The instant case is similar in material respects to the factual scenarios presented in Young and Belot. The MSA provided for the division of petitioner and Maureen Stapleton's marital property and included relatively complex terms governing the final disposition of the ranch property. While Maureen Stapleton was compelled to transfer legal title to the ranch property to petitioner, she remained responsible for payment of the insurance, mortgage, and property taxes; and she retained the right to lease the property and to collect any rents thereon. Although petitioner held legal title to the ranch property, he was obliged to sell it (within specific parameters) and to pay the normal expenses related to the maintenance of the property in the meantime. In sum, without delving into the nuances of servitudes, covenants, and beneficial interests in real property, the record shows that petitioner and Maureen Stapleton held specific interests in and were subject to particular obligations in respect of the ranch property throughout the five-year period that it was listed for sale.

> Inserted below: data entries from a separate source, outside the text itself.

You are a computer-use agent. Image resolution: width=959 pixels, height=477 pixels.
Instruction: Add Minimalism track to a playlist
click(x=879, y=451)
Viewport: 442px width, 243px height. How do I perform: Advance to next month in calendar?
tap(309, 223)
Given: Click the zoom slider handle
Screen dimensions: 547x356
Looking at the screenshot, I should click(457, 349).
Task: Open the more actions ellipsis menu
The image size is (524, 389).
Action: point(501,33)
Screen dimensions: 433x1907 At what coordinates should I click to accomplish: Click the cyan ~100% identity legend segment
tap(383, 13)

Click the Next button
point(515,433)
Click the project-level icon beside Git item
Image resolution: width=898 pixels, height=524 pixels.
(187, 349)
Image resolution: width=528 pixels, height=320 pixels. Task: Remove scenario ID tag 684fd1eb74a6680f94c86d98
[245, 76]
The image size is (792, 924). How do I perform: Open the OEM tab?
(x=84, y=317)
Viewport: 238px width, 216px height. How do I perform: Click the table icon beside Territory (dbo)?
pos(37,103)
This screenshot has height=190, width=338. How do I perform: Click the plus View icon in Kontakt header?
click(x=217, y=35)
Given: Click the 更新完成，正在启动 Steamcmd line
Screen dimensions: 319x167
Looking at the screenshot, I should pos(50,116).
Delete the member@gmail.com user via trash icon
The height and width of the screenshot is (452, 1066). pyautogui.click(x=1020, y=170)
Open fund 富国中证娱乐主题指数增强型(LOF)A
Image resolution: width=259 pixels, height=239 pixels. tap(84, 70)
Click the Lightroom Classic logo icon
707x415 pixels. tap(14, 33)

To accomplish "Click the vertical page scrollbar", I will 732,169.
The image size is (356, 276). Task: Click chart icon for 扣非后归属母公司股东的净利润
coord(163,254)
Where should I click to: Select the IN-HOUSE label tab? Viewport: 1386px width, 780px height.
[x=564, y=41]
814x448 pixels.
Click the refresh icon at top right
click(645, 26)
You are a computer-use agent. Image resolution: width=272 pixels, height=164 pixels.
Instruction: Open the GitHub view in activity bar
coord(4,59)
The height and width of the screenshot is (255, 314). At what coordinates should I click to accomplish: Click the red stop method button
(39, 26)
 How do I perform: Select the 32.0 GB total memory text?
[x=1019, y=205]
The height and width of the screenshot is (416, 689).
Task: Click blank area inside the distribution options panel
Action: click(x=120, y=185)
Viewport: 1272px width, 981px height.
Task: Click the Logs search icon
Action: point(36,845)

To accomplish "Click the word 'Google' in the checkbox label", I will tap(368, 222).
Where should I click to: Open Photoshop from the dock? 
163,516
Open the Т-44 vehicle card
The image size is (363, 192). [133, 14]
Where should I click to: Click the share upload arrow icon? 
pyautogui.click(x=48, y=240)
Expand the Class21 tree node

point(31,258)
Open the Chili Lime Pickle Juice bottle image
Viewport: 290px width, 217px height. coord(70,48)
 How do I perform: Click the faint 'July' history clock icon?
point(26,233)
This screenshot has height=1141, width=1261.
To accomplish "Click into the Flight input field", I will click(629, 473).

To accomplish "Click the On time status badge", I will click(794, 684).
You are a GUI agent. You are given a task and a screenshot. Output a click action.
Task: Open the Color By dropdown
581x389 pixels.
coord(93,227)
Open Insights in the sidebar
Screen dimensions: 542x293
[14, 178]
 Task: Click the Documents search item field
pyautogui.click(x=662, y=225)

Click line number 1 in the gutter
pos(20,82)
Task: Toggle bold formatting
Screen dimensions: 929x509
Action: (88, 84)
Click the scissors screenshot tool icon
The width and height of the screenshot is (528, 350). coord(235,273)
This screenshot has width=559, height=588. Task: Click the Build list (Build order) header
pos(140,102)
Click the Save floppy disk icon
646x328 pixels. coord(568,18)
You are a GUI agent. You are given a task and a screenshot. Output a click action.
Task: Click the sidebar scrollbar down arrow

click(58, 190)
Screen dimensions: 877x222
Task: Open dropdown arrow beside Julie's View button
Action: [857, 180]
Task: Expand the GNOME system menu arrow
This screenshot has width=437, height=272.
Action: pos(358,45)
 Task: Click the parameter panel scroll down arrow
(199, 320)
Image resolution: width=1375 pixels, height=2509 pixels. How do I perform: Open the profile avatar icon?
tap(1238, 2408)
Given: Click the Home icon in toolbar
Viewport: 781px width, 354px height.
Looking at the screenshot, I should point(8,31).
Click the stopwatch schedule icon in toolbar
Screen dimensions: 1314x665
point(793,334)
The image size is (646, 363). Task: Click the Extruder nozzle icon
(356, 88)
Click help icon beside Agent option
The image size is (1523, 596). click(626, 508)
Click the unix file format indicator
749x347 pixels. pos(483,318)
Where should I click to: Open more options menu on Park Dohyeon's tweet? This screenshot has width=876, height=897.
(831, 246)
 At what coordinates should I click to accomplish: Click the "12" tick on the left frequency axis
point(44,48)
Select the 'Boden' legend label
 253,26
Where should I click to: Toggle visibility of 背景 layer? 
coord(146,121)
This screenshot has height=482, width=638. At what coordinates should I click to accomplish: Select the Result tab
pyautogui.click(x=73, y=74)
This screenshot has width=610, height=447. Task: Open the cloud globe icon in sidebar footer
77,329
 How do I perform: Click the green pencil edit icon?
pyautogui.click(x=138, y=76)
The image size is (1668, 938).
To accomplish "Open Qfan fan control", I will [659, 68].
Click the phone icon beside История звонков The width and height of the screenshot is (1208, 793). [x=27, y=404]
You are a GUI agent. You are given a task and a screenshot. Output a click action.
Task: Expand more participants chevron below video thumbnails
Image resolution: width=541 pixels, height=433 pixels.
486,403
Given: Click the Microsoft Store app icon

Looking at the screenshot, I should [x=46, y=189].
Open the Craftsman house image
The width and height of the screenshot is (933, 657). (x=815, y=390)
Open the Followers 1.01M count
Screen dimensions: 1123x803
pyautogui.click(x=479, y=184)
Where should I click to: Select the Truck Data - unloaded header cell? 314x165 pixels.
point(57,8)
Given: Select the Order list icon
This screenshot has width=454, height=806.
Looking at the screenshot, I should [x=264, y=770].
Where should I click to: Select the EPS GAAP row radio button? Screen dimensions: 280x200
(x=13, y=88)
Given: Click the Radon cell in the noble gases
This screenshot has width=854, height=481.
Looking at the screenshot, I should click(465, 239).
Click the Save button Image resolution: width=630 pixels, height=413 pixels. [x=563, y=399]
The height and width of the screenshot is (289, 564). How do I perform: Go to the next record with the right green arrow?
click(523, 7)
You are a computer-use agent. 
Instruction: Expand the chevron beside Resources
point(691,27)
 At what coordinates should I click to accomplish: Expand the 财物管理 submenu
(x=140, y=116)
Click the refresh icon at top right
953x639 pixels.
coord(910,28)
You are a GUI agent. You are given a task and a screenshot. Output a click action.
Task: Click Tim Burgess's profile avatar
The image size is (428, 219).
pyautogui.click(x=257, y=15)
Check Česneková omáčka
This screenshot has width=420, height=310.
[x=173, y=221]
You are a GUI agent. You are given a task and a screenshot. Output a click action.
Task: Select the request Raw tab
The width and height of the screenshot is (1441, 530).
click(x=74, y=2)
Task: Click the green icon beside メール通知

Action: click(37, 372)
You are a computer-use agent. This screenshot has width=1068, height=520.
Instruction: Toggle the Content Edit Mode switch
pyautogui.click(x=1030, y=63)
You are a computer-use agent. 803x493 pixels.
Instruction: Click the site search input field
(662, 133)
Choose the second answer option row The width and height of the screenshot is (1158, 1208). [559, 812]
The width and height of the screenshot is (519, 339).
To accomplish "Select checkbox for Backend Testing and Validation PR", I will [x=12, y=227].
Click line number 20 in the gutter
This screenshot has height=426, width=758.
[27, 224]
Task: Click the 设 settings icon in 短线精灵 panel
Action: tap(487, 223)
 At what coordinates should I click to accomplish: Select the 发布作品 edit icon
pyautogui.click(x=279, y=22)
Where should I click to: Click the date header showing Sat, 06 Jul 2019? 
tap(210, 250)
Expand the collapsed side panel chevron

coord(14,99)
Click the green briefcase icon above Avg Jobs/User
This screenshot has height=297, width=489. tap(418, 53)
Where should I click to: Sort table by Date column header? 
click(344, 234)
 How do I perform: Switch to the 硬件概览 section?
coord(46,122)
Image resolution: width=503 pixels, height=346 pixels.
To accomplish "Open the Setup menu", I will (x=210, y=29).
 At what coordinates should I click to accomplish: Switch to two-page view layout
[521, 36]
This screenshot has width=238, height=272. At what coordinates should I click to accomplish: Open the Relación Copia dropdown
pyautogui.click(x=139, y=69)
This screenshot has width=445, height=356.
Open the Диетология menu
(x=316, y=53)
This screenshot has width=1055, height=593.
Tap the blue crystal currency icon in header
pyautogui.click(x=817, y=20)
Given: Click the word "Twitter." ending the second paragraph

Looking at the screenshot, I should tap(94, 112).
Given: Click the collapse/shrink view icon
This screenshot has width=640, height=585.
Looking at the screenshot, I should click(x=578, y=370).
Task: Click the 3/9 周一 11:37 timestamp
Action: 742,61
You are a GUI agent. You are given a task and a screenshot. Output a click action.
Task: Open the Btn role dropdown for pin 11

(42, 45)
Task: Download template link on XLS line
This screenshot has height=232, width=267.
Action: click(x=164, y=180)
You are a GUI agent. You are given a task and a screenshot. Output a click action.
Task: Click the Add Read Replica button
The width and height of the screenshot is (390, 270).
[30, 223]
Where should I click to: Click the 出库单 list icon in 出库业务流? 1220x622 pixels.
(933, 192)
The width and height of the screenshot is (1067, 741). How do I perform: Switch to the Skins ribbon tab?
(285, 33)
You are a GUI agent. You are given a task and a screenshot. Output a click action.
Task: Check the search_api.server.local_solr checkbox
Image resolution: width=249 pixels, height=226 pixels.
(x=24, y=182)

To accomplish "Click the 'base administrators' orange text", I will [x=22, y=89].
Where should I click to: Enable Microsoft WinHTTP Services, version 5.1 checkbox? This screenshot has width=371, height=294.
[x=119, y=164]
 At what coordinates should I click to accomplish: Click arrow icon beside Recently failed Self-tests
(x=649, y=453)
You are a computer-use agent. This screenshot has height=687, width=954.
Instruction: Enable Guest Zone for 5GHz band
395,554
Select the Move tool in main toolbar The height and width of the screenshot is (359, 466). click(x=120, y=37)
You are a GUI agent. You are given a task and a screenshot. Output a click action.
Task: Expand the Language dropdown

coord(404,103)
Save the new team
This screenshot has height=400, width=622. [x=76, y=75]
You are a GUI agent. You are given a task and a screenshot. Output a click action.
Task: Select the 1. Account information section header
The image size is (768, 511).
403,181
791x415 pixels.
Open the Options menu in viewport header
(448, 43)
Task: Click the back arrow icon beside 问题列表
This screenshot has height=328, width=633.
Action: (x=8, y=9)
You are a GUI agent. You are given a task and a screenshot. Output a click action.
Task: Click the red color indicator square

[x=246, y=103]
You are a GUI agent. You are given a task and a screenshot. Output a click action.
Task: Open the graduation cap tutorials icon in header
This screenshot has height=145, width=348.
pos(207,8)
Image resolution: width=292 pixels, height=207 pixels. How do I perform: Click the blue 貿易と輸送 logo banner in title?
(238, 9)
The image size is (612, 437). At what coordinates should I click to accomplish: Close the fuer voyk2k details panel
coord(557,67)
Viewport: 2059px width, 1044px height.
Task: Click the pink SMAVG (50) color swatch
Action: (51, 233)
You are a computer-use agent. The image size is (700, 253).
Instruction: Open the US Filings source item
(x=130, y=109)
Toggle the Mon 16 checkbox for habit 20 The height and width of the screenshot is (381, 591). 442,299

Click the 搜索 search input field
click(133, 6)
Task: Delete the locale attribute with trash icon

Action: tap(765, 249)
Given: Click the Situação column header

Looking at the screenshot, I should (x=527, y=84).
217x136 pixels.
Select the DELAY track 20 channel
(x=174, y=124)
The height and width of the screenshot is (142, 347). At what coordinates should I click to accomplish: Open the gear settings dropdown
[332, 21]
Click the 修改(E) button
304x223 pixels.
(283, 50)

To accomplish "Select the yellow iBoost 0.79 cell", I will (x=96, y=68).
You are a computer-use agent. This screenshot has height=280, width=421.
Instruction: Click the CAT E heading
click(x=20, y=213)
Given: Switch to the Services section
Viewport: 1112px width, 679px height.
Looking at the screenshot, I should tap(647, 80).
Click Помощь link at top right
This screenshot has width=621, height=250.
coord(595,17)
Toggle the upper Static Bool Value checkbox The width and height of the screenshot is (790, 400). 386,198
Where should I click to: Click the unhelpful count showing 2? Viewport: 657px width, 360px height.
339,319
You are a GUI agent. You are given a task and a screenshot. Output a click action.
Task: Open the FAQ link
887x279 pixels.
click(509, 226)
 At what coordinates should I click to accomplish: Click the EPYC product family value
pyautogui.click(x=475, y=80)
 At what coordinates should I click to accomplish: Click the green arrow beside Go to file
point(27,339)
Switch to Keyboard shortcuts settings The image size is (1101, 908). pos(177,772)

The record shows that petitioner and Maureen Stapleton respected the terms of the MSA and made a good-faith effort to sell the ranch property. It appears, however, that a timely sale of the ranch property was hindered by a challenging real estate market. Against this backdrop, petitioner agreed to sell the ranch property to Maureen Stapleton.
The parties debate the significance of Maureen Stapleton's December 3, 2012, email to petitioner which referred to the sale as a "final property settlement in the dissolution of Case No. 07 DR 320", and terms of the special warranty deed which referred to the transfer as a "distribution of marital property in the dissolution of Case No. 07 DR 320". Petitioners maintain that neither petitioner nor Maureen Stapleton understood the legal import of the quoted phrases. In any event, the Court does not consider the quoted phrases to be dispositive of the question presented in this case.
What is clear on this record is that the division of the couple's marital property, as prescribed by the MSA, was not complete until the ranch property was sold. As discussed above, both petitioner and Maureen Stapleton had retained significant rights and obligations in respect of the ranch property after their marriage was dissolved. We therefore conclude that petitioner's sale of the property to Maureen Stapleton was made to effect the division of property that the couple owned at the time of the cessation of their marriage within the meaning of section 1.1041-1T(b), Q&A-7, Temporary Income Tax Regs., supra. Moreover, the sale was "related to the cessation of the marriage" when we construe section 1041(c) broadly in accordance with the legislative history of the provision and this Court's caselaw.
We reject petitioner's argument that a transfer of property between former spouses relates to the cessation of the marriage only if the transfer is made as consideration for an outstanding marital obligation. Neither section 1041(c), the temporary regulation, nor the legislative history imposes such a restriction on the application of the statute. Consistent with the preceding discussion, respondent's determinations disallowing the capital loss deductions that petitioners claimed for the years in issue is sustained.
To reflect the foregoing,
Decision will be entered for respondent.